Blog » Natural Language Processing » Sentiment Analysis in Python: TextBlob vs Vader Sentiment vs Flair vs Building It From Scratch

Sentiment Analysis in Python: TextBlob vs Vader Sentiment vs Flair vs Building It From Scratch

Sentiment analysis is one of the most widely known Natural Language Processing (NLP) tasks. This article aims to give the reader a very clear understanding of sentiment analysis and different methods through which it is implemented in NLP. So let’s dive in.

The field of NLP has evolved very much in the last five years, open-source packages like Spacy, TextBlob, etc. provide ready to use functionalities for NLP like sentiment analysis. There are so many of these packages available for free to make you confused about which one to use for your application. 

In this article, I will discuss the most popular NLP Sentiment analysis packages:

At the end, I will also compare the performance of each of them in a common dataset.

What is sentiment analysis?

Sentiment analysis is the task of determining the emotional value of a given expression in natural language. 

It is essentially a multiclass text classification text where the given input text is classified into positive, neutral, or negative sentiment.
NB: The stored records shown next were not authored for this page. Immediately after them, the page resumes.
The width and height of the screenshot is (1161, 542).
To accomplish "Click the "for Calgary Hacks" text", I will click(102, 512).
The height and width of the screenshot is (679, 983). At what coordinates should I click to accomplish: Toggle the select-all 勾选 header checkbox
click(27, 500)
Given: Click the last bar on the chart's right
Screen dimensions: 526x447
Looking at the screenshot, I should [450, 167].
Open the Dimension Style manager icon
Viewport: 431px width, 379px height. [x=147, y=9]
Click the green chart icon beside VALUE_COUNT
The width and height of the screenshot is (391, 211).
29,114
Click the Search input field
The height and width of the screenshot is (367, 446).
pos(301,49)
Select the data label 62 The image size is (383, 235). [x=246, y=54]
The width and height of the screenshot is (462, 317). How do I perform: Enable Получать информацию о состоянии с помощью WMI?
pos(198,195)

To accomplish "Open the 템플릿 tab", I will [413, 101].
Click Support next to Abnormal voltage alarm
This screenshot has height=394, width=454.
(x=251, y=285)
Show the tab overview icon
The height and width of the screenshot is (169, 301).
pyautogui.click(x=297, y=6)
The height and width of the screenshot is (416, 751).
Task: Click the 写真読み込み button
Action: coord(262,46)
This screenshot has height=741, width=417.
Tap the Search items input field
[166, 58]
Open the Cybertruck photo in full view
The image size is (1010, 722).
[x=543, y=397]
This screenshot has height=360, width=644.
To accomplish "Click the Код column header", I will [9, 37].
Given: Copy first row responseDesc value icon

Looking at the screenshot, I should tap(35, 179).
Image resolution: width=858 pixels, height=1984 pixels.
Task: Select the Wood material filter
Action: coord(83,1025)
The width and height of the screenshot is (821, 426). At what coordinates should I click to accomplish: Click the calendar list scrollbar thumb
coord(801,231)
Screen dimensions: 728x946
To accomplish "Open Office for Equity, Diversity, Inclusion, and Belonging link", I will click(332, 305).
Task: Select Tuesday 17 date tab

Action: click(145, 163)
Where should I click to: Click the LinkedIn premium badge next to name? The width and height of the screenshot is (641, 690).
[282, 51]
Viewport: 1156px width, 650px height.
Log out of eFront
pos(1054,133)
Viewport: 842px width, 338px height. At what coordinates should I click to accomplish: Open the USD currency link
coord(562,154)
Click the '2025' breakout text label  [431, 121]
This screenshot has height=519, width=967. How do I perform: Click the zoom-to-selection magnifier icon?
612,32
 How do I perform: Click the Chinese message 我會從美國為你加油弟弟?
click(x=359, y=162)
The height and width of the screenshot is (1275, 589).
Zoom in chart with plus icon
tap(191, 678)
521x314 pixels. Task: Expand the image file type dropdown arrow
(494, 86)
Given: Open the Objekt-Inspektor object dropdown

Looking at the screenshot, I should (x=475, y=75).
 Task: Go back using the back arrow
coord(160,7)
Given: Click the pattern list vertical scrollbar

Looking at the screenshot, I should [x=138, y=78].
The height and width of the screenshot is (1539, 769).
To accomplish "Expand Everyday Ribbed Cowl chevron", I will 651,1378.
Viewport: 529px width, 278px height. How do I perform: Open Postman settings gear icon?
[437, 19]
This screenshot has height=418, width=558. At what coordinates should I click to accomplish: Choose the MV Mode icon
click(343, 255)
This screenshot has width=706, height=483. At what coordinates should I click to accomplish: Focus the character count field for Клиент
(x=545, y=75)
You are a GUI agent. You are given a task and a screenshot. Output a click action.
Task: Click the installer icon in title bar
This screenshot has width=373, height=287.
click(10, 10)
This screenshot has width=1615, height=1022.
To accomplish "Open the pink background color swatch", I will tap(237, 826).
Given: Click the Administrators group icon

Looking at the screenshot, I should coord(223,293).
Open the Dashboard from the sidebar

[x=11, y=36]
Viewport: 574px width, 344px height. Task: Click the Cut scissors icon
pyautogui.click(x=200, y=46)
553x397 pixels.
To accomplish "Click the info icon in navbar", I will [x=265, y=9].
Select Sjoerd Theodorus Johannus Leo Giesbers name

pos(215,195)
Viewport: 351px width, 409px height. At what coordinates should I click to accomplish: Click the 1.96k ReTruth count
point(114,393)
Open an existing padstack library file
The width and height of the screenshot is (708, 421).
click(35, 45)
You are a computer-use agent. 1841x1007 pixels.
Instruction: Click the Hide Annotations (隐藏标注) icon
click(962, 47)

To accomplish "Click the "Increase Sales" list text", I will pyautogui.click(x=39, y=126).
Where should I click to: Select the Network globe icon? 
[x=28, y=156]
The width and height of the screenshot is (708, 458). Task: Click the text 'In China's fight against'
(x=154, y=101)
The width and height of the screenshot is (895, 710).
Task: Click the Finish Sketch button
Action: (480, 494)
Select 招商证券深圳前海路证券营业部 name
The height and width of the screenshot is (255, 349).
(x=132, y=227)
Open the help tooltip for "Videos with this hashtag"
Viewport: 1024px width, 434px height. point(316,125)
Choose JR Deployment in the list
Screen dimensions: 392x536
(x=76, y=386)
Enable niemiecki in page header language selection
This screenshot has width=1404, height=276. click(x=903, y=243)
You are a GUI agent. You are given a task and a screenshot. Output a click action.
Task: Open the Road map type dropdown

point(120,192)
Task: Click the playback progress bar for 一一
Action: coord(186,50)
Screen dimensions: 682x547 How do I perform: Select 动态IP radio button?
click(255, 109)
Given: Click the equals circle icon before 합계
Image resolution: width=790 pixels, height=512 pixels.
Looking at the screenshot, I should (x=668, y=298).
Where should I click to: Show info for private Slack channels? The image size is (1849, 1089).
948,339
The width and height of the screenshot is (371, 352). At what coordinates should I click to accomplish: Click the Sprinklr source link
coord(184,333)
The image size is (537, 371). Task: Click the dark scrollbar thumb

The number of classes can vary according to the nature of the training dataset. 

For example, sometimes it is formulated as a binary classification problem with 1 as positive sentiment and 0 as negative sentiment label.

Application of sentiment analysis

Sentiment analysis has applications in a wide variety of domains including analyzing user reviews, tweet sentiment, etc. Let’s go through some of them here:

  • Movie reviews: Analysing online movie reviews to get insights from the audience about the movie.
  • News sentiment analysis: analyzing news sentiments for a particular organization to get insights.
  • Social media sentiment analysis: analyze the sentiments of Facebook posts, twitter tweets, etc.
  • Online food reviews: analyzing sentiments of food reviews from user feedback.

Sentiment analysis in python 

There are many packages available in python which use different methods to do sentiment analysis. In the next section, we shall go through some of the most popular methods and packages.

Rule-based sentiment analysis

Rule-based sentiment analysis is one of the very basic approaches to calculate text sentiments. It only requires minimal pre-work and the idea is quite simple, this method does not use any machine learning to figure out the text sentiment. For example, we can figure out the sentiments of a sentence by counting the number of times the user has used the word “sad” in his/her tweet. 

Now, let’s check out some python packages that work using this method.


It is a simple python library that offers API access to different NLP tasks such as sentiment analysis, spelling correction, etc.

Textblob sentiment analyzer returns two properties for a given input sentence: 

  • Polarity is a float that lies between [-1,1], -1 indicates negative sentiment and +1 indicates positive sentiments. 
  • Subjectivity is also a float which lies in the range of [0,1]. Subjective sentences generally refer to personal opinion, emotion, or judgment. 

Let’s see how to use Textblob:

from textblob import TextBlob

testimonial = TextBlob("The food was great!")
 Sentiment(polarity=1.0, subjectivity=0.75)

Textblob will ignore the words that it doesn’t know, it will consider words and phrases that it can assign polarity to and averages to get the final score.

VADER sentiment

Valence aware dictionary for sentiment reasoning (VADER) is another popular rule-based sentiment analyzer. 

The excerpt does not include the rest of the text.